Let’s use only 1/10 of a mile to accelerate to 38.4 mph and use the last 1/10 of a mile to slow down. This also results in a 36 mph moving average. Accelerating to 38.4 mph only requires 147,761 ft-lb of energy. How much horsepower does it take to maintain 38.4 mph? Since 38.4 mph is .64 times 60 mph, the horse power needed would most likely be 15 hp X .64 to the third power or about 26.2% of 15 horsepower, which comes out to 3.93 horsepower. We cover the middle 2.8 miles in 4.375 minutes so we have to generate 3.93 horsepower for 4.375 minutes. That comes out to 567,394 ft-lb of energy. That comes out to a total of 715,155 ft-lb of energy, a difference of 140,590 ft-lb of energy.

I don’t accelerate like grandma when I drive for this reason. It’s more efficient to accelerate briskly to a lower cruising speed and achieve the same moving average. I drive a 2008 Toyota Yaris five-speed non-hybrid car EPA rated at 29/36. So far, I have never gotten less than 40 mpg and my best so far is 42 mpg in mixed driving.

What really wastes gas is not jackrabbit starts, but pointless acceleration, jackrabbit or not. Any acceleration that does not increase your moving average is pointless acceleration, i.e. accelerating towards each and every red light.

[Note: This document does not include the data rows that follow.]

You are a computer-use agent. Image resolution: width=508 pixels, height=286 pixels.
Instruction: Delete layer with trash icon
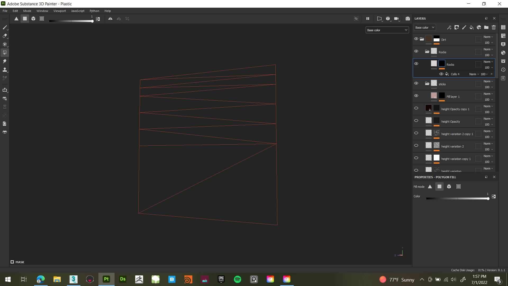tap(494, 27)
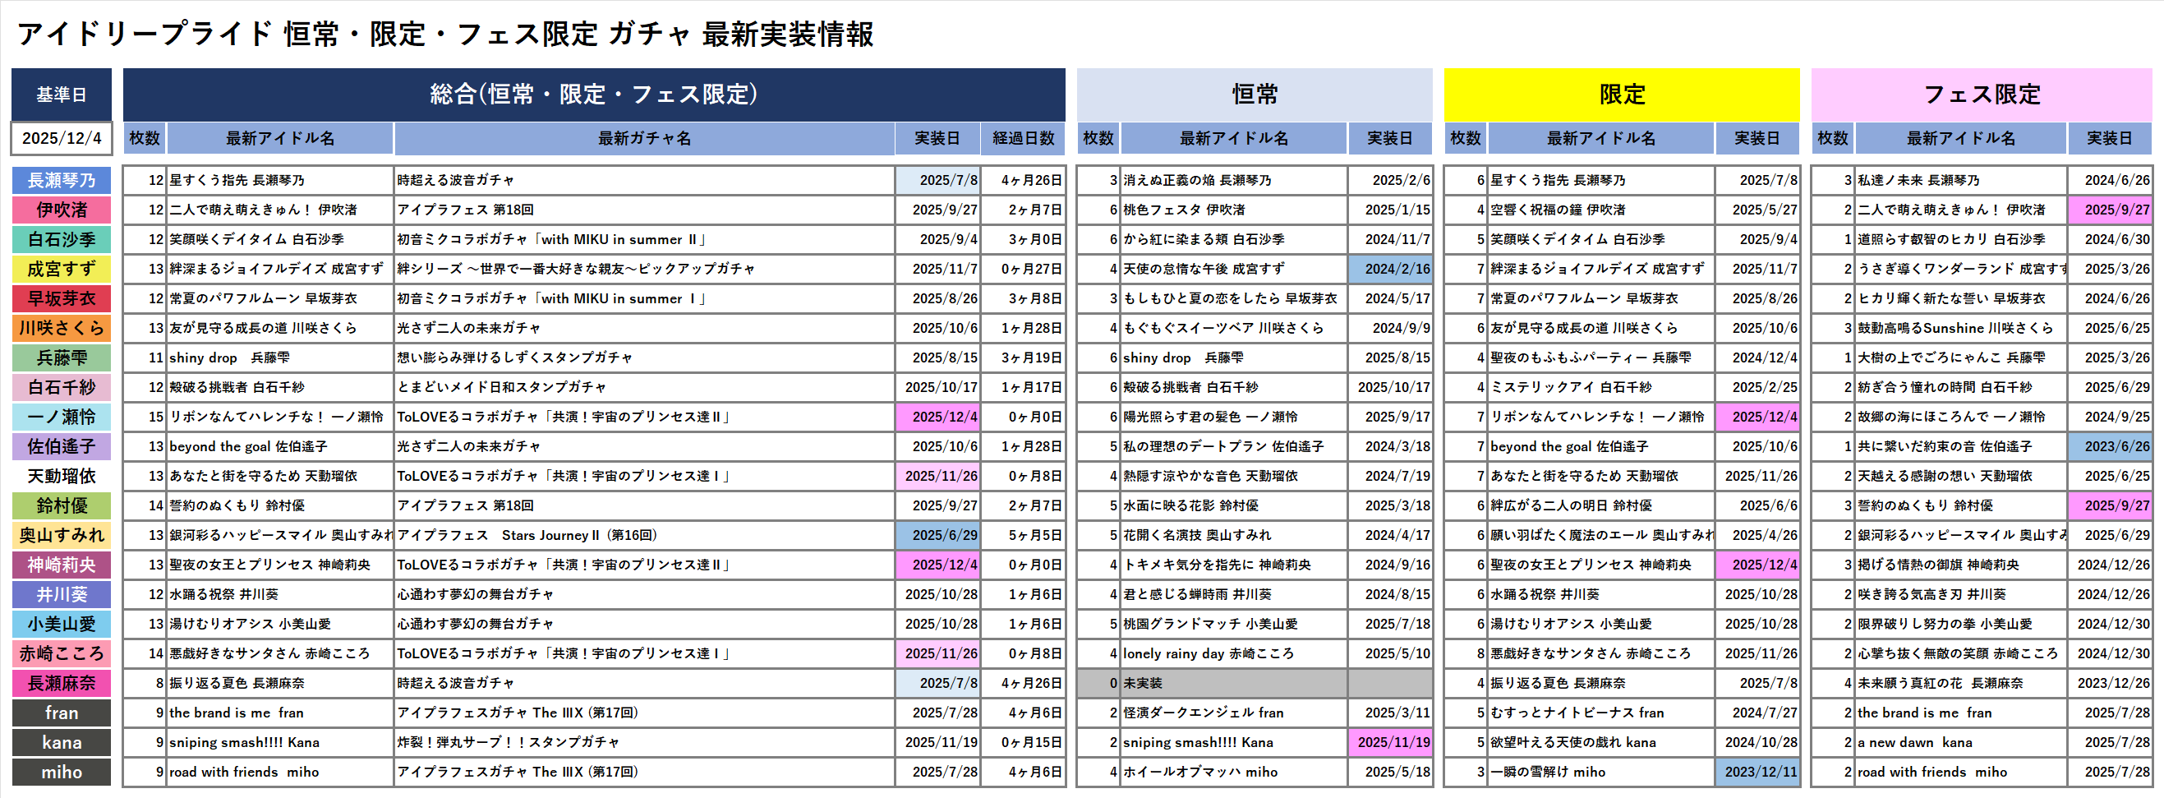Select the アイプラフェス Stars Journey II cell
Screen dimensions: 2164x798
643,535
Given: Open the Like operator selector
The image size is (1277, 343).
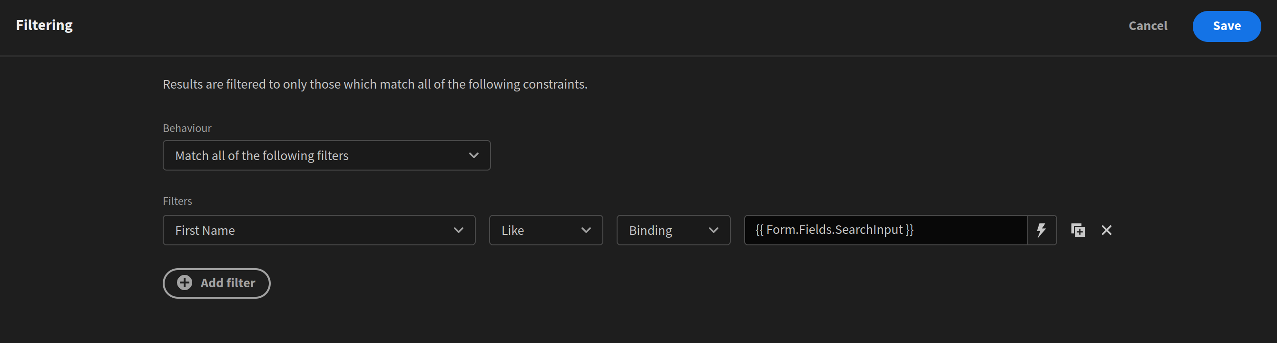Looking at the screenshot, I should coord(545,230).
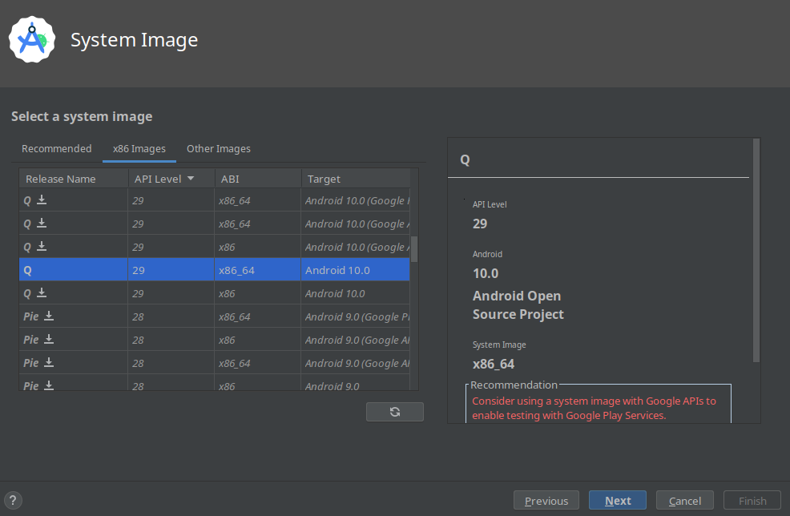The image size is (790, 516).
Task: Cancel the system image dialog
Action: point(684,501)
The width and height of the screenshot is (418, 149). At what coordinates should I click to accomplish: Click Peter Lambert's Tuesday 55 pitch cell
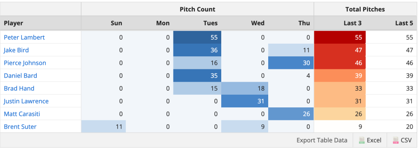click(x=197, y=37)
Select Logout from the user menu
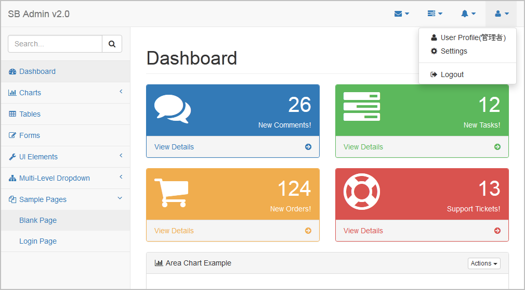Viewport: 525px width, 290px height. 468,74
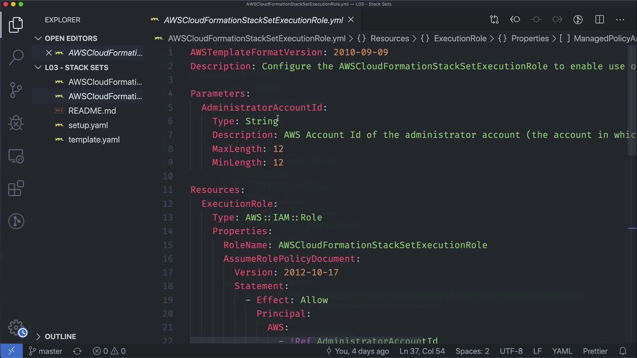Viewport: 637px width, 358px height.
Task: Open the Source Control view
Action: [16, 90]
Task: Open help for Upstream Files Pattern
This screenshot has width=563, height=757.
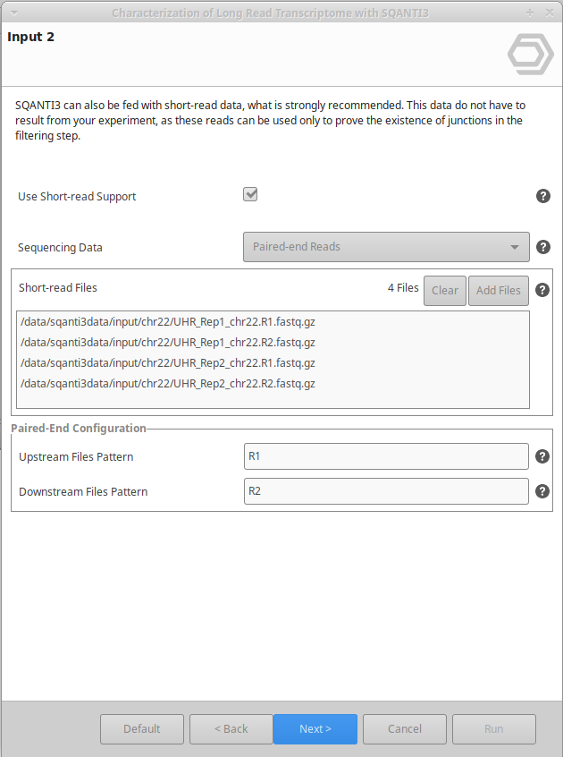Action: coord(542,457)
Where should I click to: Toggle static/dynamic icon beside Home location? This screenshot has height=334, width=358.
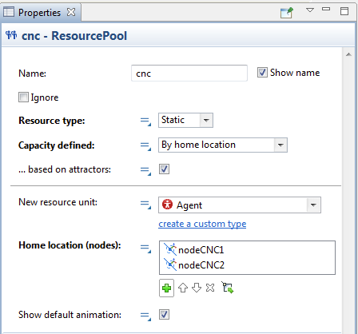coord(145,248)
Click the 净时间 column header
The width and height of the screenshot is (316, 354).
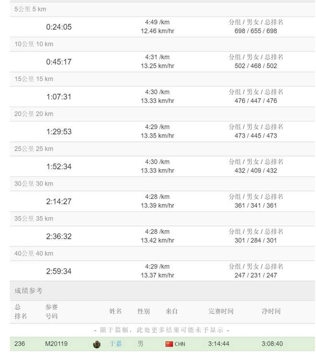click(271, 311)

What a vacuum gauge measures is the suction in the intake manifold. As you close off the fuel/air supply by keeping the accelerator closed, you should increase the vacuum. As you push down the accelerator pedal, you open the throttle plate, thus decreasing the suction. However, the suction is caused by the movement of the pistons in the cylinders. Therefore, the faster the engine is turning, the higher the potential for increased vacuum. On the early carbureted engines, it was possible to time the engine with a vacuum gauge. For a set throttle position, we would increase the timing and watch the vacuum gauge go up. It would reach a point where it would go no higher–after this point, the gauge would become unstable. We would then retard the timing just to the point where it was at its maximum, but a hair more retard would decrease the vacuum. This point was supposedly the optimum point to set the timing. We could also check the compression with a vacuum gauge. With the vacuum gauge connected, we would short out the spark plugs one at a time. On a particular cylinder, if the vacuum dropped less than the other cylinders or not at all, this was the weak cylinder. The object is to get the maximum vacuum reading for a given throttle plate position. I’m not certain how helpful a dash mounted vacuum gauge would be. I do know that I rode in a school bus that had vacuum gauge that looked like it was factory equipment. The bus was equipped with vacuum assisted power brakes, so I suppose that the driver could monitor the vacuum available in a reserve tank to the power assist. This was back in the early 1950’s, and many buses didn’t have power assisted brakes. I also rented a U-Haul truck back in 1971 that had a vacuum gauge. According to the instructions on the dashboard, the vacuum was to be at a certain point before driving away. This was to insure that the power assist unit on the brakes would function.

You are correct about the windshield wipers if there is no vacuum booster on the fuel pump. If you were traveling 60 miles per hour and released the accelerator, there would be more vacuum available to operate the wipers. Converesly, if you were in high gear and floored the accelerator at 15 miles per hour, you would decrease the vacuum and the wipers would stall. The AMC cars that I owned that were made in the 1960’s as well as the GM cars I owned that were made in the 1940’s and 1950’s had a vacuum booster on the fuel pump. This maintained a more steady vacuum to let the wipers perform more reliably. My 1950 Chevrolet pick-up truck, however, did not have a vacuum booster section on the fuel pump. I had to often let up on the accelerator to make the wipers move. Every time I shifted gears and let up on the accelerator, the wipers would fly across the windshield. The wipers, in effect, are doing the same function as a vacuum gauge.

I’ve never understood why electric wipers were an option on many cars. Cars that had the optional wipers had a simpler fuel pump without the vacuum booster section. It would seem to me that it would be just as cheap to have the simpler fuel pump and an electric motor to run the wipers.